TEXT UNDER STUDY Block Start
# Applying for the visa 189 with only 60 points



## samme4life (Feb 2, 2014)

Hi All,
I am a Software Engineer from Sri Lanka and hope to migrate to Australia via the Skilled Independent(189) visa. I can claim only 60 points.
I have 3 questions,
1) Is there a risk of neglecting my EOI since I have only 60 points? Or how long it will
take to get a respond for my EOI?
2) Is it safe to get a state nomination and then apply via 190 visa?
3) Is there an advantageous/optimum period of time to lodge my EOI (ex: Just after July, since a new financial year begins)?

Please give me an advice.

Regards!
Sameera


----------



## btkarthikram (Sep 6, 2013)

I'll answer to the best of my knowledge. I am happy if anyone corrects me if I'm wrong.

Just apply for a 189 with 60 points straight away. Since last week a number of people who were waiting long with 60 points have been invited under this occupation. Don't wait till July.
TEXT UNDER STUDY Block End
SUPPLIED DATA Block Start
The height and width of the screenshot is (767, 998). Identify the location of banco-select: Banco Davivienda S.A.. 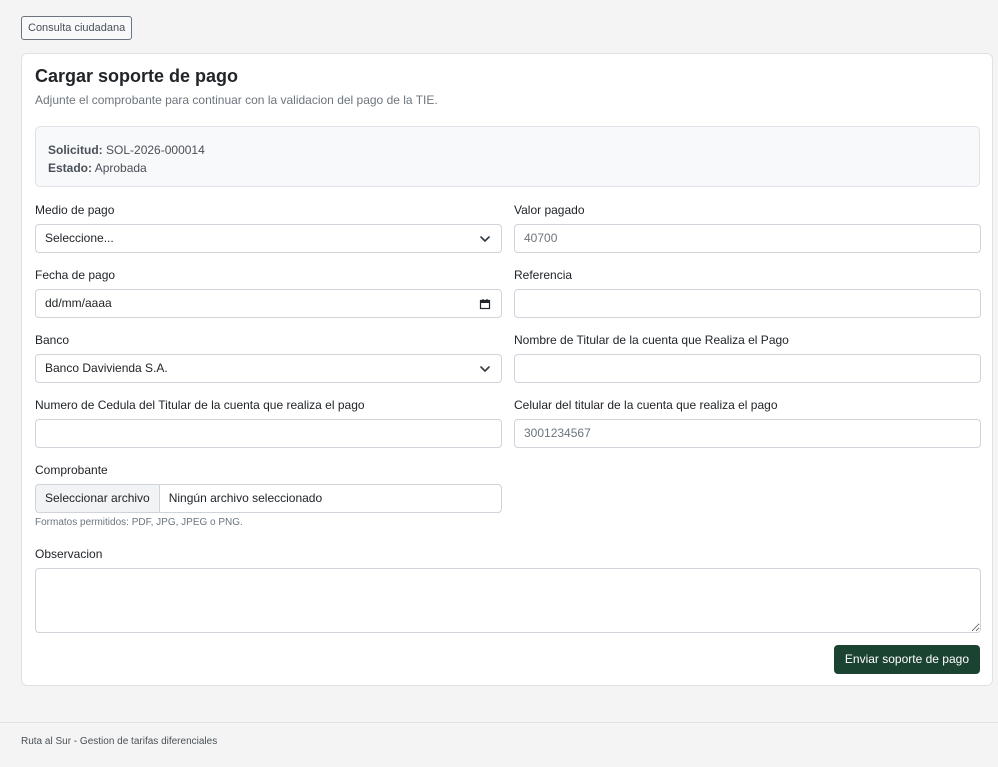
SUPPLIED DATA Block End
▶ [EXPLORE THE MATERIAL]:
1. In the visa thread, how many points does the original poster say they can claim?
2. Transcribe the stretch of the visa thread from "3) Is there" through "(Sep 6, 2013)".
The listing comes from a different source than the visa thread.

▶ [SOLUTION SET]:
1. Only 60 points.

2.
3) Is there an advantageous/optimum period of time to lodge my EOI (ex: Just after July, since a new financial year begins)?

Please give me an advice.

Regards!
Sameera


----------



## btkarthikram (Sep 6, 2013)